=== Begin Enclosure ===

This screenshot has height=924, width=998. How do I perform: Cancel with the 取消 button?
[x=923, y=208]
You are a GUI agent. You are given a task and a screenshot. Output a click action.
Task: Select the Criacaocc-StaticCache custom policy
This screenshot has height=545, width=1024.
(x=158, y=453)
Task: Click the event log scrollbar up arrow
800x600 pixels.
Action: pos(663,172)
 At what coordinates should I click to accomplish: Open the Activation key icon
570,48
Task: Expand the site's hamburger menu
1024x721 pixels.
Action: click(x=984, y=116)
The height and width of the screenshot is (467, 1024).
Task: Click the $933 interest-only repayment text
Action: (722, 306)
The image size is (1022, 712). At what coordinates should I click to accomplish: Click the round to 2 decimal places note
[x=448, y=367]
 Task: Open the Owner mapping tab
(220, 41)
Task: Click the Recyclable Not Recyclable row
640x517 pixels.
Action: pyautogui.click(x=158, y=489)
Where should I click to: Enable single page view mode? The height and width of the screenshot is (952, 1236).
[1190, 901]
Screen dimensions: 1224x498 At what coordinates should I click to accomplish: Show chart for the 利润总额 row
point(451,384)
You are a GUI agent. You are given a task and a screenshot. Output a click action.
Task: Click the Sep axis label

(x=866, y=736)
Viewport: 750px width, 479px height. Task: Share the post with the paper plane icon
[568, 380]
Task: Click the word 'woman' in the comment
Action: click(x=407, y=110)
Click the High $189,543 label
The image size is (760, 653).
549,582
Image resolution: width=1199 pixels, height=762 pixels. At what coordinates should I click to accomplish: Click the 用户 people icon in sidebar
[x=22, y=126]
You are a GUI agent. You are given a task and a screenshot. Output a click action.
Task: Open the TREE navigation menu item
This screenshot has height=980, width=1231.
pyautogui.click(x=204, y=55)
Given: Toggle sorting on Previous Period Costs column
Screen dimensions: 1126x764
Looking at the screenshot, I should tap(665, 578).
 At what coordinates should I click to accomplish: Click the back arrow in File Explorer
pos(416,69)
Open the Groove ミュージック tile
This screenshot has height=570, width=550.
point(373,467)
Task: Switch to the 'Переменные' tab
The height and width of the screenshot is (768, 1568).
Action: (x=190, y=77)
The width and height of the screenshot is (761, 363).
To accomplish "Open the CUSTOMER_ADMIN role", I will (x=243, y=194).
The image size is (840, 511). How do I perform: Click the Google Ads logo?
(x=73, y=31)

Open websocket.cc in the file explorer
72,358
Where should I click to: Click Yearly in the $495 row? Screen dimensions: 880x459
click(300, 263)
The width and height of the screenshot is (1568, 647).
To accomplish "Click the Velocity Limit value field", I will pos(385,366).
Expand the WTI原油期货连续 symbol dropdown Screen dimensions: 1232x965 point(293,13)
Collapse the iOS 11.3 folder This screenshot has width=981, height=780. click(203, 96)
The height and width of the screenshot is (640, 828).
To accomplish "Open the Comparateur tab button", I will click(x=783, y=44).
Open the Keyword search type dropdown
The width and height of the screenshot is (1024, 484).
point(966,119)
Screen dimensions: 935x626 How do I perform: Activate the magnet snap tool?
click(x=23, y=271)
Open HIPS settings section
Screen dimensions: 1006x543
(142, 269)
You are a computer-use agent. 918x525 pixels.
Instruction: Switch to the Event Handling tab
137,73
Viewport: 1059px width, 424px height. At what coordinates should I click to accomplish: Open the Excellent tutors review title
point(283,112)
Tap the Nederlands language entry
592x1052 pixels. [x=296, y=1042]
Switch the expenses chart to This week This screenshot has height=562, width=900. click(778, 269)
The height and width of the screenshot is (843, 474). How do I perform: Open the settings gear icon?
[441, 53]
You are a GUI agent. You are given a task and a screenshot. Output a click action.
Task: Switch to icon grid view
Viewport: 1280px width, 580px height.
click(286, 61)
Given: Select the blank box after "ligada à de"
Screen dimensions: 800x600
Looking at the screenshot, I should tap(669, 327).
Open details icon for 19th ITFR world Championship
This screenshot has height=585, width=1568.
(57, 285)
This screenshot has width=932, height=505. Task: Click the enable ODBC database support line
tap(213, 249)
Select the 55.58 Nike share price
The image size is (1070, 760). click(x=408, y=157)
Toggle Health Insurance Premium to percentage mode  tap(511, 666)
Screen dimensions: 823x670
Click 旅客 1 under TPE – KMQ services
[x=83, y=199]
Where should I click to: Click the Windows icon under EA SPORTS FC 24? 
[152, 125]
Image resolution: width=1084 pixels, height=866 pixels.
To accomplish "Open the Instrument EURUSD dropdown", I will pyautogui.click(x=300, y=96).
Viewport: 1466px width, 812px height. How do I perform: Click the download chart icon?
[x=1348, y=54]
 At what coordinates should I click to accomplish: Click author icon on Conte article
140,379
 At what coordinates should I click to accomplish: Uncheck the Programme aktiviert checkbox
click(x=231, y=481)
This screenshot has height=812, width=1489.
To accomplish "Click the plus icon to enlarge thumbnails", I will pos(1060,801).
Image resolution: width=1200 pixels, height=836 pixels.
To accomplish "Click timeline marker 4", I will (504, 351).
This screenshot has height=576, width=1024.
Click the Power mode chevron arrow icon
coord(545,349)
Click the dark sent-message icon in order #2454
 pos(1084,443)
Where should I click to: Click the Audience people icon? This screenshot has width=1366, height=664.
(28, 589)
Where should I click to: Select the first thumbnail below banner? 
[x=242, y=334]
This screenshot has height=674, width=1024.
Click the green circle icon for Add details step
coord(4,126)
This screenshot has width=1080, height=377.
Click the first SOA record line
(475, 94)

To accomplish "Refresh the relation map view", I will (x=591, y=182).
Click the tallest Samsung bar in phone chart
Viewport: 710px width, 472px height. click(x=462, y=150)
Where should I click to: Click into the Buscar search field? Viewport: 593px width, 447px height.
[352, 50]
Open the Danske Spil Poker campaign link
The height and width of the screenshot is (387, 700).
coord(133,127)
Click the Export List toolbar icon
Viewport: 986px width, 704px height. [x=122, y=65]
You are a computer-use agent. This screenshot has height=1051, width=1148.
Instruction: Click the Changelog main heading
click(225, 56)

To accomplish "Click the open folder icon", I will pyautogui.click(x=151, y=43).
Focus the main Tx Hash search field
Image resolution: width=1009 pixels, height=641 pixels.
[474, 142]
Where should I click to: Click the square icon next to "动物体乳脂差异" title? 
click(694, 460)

=== End Enclosure ===

* Task to carry out:
Restate each record above word for word.

* Reply:
This screenshot has height=924, width=998. How do I perform: Cancel with the 取消 button?
[x=923, y=208]
You are a GUI agent. You are given a task and a screenshot. Output a click action.
Task: Select the Criacaocc-StaticCache custom policy
This screenshot has height=545, width=1024.
(x=158, y=453)
Task: Click the event log scrollbar up arrow
800x600 pixels.
Action: pos(663,172)
 At what coordinates should I click to accomplish: Open the Activation key icon
570,48
Task: Expand the site's hamburger menu
1024x721 pixels.
Action: click(x=984, y=116)
The height and width of the screenshot is (467, 1024).
Task: Click the $933 interest-only repayment text
Action: (722, 306)
The image size is (1022, 712). At what coordinates should I click to accomplish: Click the round to 2 decimal places note
[x=448, y=367]
 Task: Open the Owner mapping tab
(220, 41)
Task: Click the Recyclable Not Recyclable row
640x517 pixels.
Action: pyautogui.click(x=158, y=489)
Where should I click to: Enable single page view mode? The height and width of the screenshot is (952, 1236).
[1190, 901]
Screen dimensions: 1224x498 At what coordinates should I click to accomplish: Show chart for the 利润总额 row
point(451,384)
You are a GUI agent. You are given a task and a screenshot. Output a click action.
Task: Click the Sep axis label

(x=866, y=736)
Viewport: 750px width, 479px height. Task: Share the post with the paper plane icon
[568, 380]
Task: Click the word 'woman' in the comment
Action: click(x=407, y=110)
Click the High $189,543 label
The image size is (760, 653).
549,582
Image resolution: width=1199 pixels, height=762 pixels. At what coordinates should I click to accomplish: Click the 用户 people icon in sidebar
[x=22, y=126]
You are a GUI agent. You are given a task and a screenshot. Output a click action.
Task: Open the TREE navigation menu item
This screenshot has height=980, width=1231.
pyautogui.click(x=204, y=55)
Given: Toggle sorting on Previous Period Costs column
Screen dimensions: 1126x764
Looking at the screenshot, I should tap(665, 578).
 At what coordinates should I click to accomplish: Click the back arrow in File Explorer
pos(416,69)
Open the Groove ミュージック tile
This screenshot has height=570, width=550.
point(373,467)
Task: Switch to the 'Переменные' tab
The height and width of the screenshot is (768, 1568).
Action: (x=190, y=77)
The width and height of the screenshot is (761, 363).
To accomplish "Open the CUSTOMER_ADMIN role", I will (x=243, y=194).
The image size is (840, 511). How do I perform: Click the Google Ads logo?
(x=73, y=31)

Open websocket.cc in the file explorer
72,358
Where should I click to: Click Yearly in the $495 row? Screen dimensions: 880x459
click(300, 263)
The width and height of the screenshot is (1568, 647).
To accomplish "Click the Velocity Limit value field", I will pos(385,366).
Expand the WTI原油期货连续 symbol dropdown Screen dimensions: 1232x965 point(293,13)
Collapse the iOS 11.3 folder This screenshot has width=981, height=780. click(203, 96)
The height and width of the screenshot is (640, 828).
To accomplish "Open the Comparateur tab button", I will click(x=783, y=44).
Open the Keyword search type dropdown
The width and height of the screenshot is (1024, 484).
point(966,119)
Screen dimensions: 935x626 How do I perform: Activate the magnet snap tool?
click(x=23, y=271)
Open HIPS settings section
Screen dimensions: 1006x543
(142, 269)
You are a computer-use agent. 918x525 pixels.
Instruction: Switch to the Event Handling tab
137,73
Viewport: 1059px width, 424px height. At what coordinates should I click to accomplish: Open the Excellent tutors review title
point(283,112)
Tap the Nederlands language entry
592x1052 pixels. [x=296, y=1042]
Switch the expenses chart to This week This screenshot has height=562, width=900. click(778, 269)
The height and width of the screenshot is (843, 474). How do I perform: Open the settings gear icon?
[441, 53]
You are a GUI agent. You are given a task and a screenshot. Output a click action.
Task: Switch to icon grid view
Viewport: 1280px width, 580px height.
click(286, 61)
Given: Select the blank box after "ligada à de"
Screen dimensions: 800x600
Looking at the screenshot, I should tap(669, 327).
Open details icon for 19th ITFR world Championship
This screenshot has height=585, width=1568.
(57, 285)
This screenshot has width=932, height=505. Task: Click the enable ODBC database support line
tap(213, 249)
Select the 55.58 Nike share price
The image size is (1070, 760). click(x=408, y=157)
Toggle Health Insurance Premium to percentage mode  tap(511, 666)
Screen dimensions: 823x670
Click 旅客 1 under TPE – KMQ services
[x=83, y=199]
Where should I click to: Click the Windows icon under EA SPORTS FC 24? 
[152, 125]
Image resolution: width=1084 pixels, height=866 pixels.
To accomplish "Open the Instrument EURUSD dropdown", I will pyautogui.click(x=300, y=96).
Viewport: 1466px width, 812px height. How do I perform: Click the download chart icon?
[x=1348, y=54]
 At what coordinates should I click to accomplish: Click author icon on Conte article
140,379
 At what coordinates should I click to accomplish: Uncheck the Programme aktiviert checkbox
click(x=231, y=481)
This screenshot has height=812, width=1489.
To accomplish "Click the plus icon to enlarge thumbnails", I will pos(1060,801).
Image resolution: width=1200 pixels, height=836 pixels.
To accomplish "Click timeline marker 4", I will (504, 351).
This screenshot has height=576, width=1024.
Click the Power mode chevron arrow icon
coord(545,349)
Click the dark sent-message icon in order #2454
 pos(1084,443)
Where should I click to: Click the Audience people icon? This screenshot has width=1366, height=664.
(28, 589)
Where should I click to: Select the first thumbnail below banner? 
[x=242, y=334]
This screenshot has height=674, width=1024.
Click the green circle icon for Add details step
coord(4,126)
This screenshot has width=1080, height=377.
Click the first SOA record line
(475, 94)

To accomplish "Refresh the relation map view", I will (x=591, y=182).
Click the tallest Samsung bar in phone chart
Viewport: 710px width, 472px height. click(x=462, y=150)
Where should I click to: Click into the Buscar search field? Viewport: 593px width, 447px height.
[352, 50]
Open the Danske Spil Poker campaign link
The height and width of the screenshot is (387, 700).
coord(133,127)
Click the Export List toolbar icon
Viewport: 986px width, 704px height. [x=122, y=65]
You are a computer-use agent. This screenshot has height=1051, width=1148.
Instruction: Click the Changelog main heading
click(225, 56)

To accomplish "Click the open folder icon", I will pyautogui.click(x=151, y=43).
Focus the main Tx Hash search field
Image resolution: width=1009 pixels, height=641 pixels.
[474, 142]
Where should I click to: Click the square icon next to "动物体乳脂差异" title? 
click(694, 460)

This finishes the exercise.